People v Rodriguez (Jose) |
2010 NY Slip Op 50753(U) [27 Misc 3d 135(A)] |
Decided on April 21, 2010 |
Appellate Term, Second Department |
Published by New York State Law Reporting Bureau pursuant to Judiciary Law § 431. |
This opinion is uncorrected and will not be published in the printed Official Reports. |
Appeal from an order of the Justice Court of the Town of Riverhead, Suffolk County
(Richard A. Ehlers, J.), entered February 20, 2009. The order granted defendant's motion to
dismiss the accusatory instrument.
ORDERED that the order is reversed, on the law, defendant's motion to dismiss the accusatory instrument is denied, the accusatory instrument is reinstated, and the matter is remitted to the Justice Court for all further proceedings thereon.

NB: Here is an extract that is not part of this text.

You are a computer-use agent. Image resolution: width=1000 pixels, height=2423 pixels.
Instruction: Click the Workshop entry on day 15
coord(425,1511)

On May 28, 2008, defendant was issued a desk appearance ticket charging him with criminal possession of a controlled substance in the seventh degree (Penal Law § 220.03), a misdemeanor. The desk appearance ticket ordered defendant to appear in court on June 16, 2008. Thereafter, the People filed an accusatory instrument (dated May 29, 2008) charging defendant with the same offense. Defendant subsequently moved to dismiss the accusatory instrument on the ground that he was denied his statutory (see CPL 30.30 [1] [b]) and constitutional (see CPL 30.20) rights to a speedy trial. The Justice Court granted defendant's motion and dismissed the accusatory instrument. The People appeal.
Since defendant was charged with a misdemeanor punishable by a sentence of imprisonment of more than three months and was not charged with a felony, the People were required to be ready for trial within 90 days of the commencement of the action (see CPL 30.30 [1] [b]). The instant action was commenced on June 16, 2008, the date on which defendant appeared in court for the first time in response to the desk appearance ticket (see CPL 30.30 [5] [b]; People v Stirrup, 91 NY2d 434 [1998]).

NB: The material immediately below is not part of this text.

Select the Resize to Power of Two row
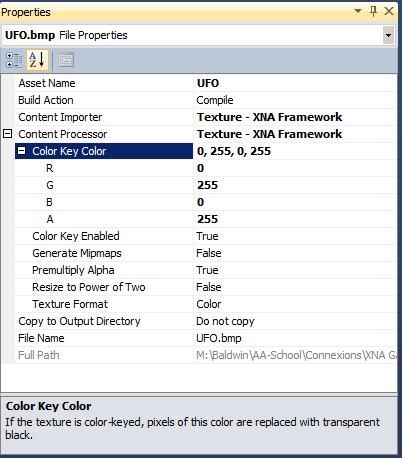The image size is (402, 458). [x=206, y=287]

In his motion to dismiss, defendant argued that the statements of readiness made by the People were illusory since the accusatory instrument was jurisdictionally defective because there was no laboratory report indicating that the substance found in defendant's possession was in fact [*2]crack cocaine. We disagree and find that the accusatory instrument was a legally sufficient information since the investigator stated therein that his belief that the substance he found in defendant's possession was crack cocaine was based on his training and experience, the packaging of the substance, oral admissions of defendant and a positive field test (see People v Kalin, 12 NY3d 225, 231 [2009]).
The People initially declared readiness on June 16, 2008. Once the People declared readiness, the speedy trial clock was tolled. However, it was incumbent upon the People to maintain their readiness. Any delay on the part of the People occurring after their declaration of readiness is chargeable to the People (see People v Giordano, 56 NY2d 524 [1982]). After examining the remaining adjournments, we reject defendant's contention that he was denied his statutory right to a speedy trial (see CPL 30.30 [1] [b]). The adjournments were either made at the request of defendant (see CPL 30.30 [4] [b]), for a period of time when defendant was without counsel through no fault of the court (see CPL 30.30 [4] [f]), or following a pre-trial motion made by defendant, and included the time period during which said motion was under consideration by the court (see CPL 30.30 [4] [a]). Consequently, none of these adjournments were chargeable to the People.
Furthermore, while defendant's motion to dismiss the information also asserted as a ground therefor that he was denied his constitutional right to a speedy trial pursuant to CPL 30.20, defendant asserted no arguments in his motion as to why the information should be dismissed on such basis (see People v Taranovich, 37 NY2d 442, 445 [1975]).
In view of the foregoing, we find that the Justice Court improperly granted defendant's motion to dismiss the information.
Molia, J.P., LaCava and Iannacci, JJ., concur.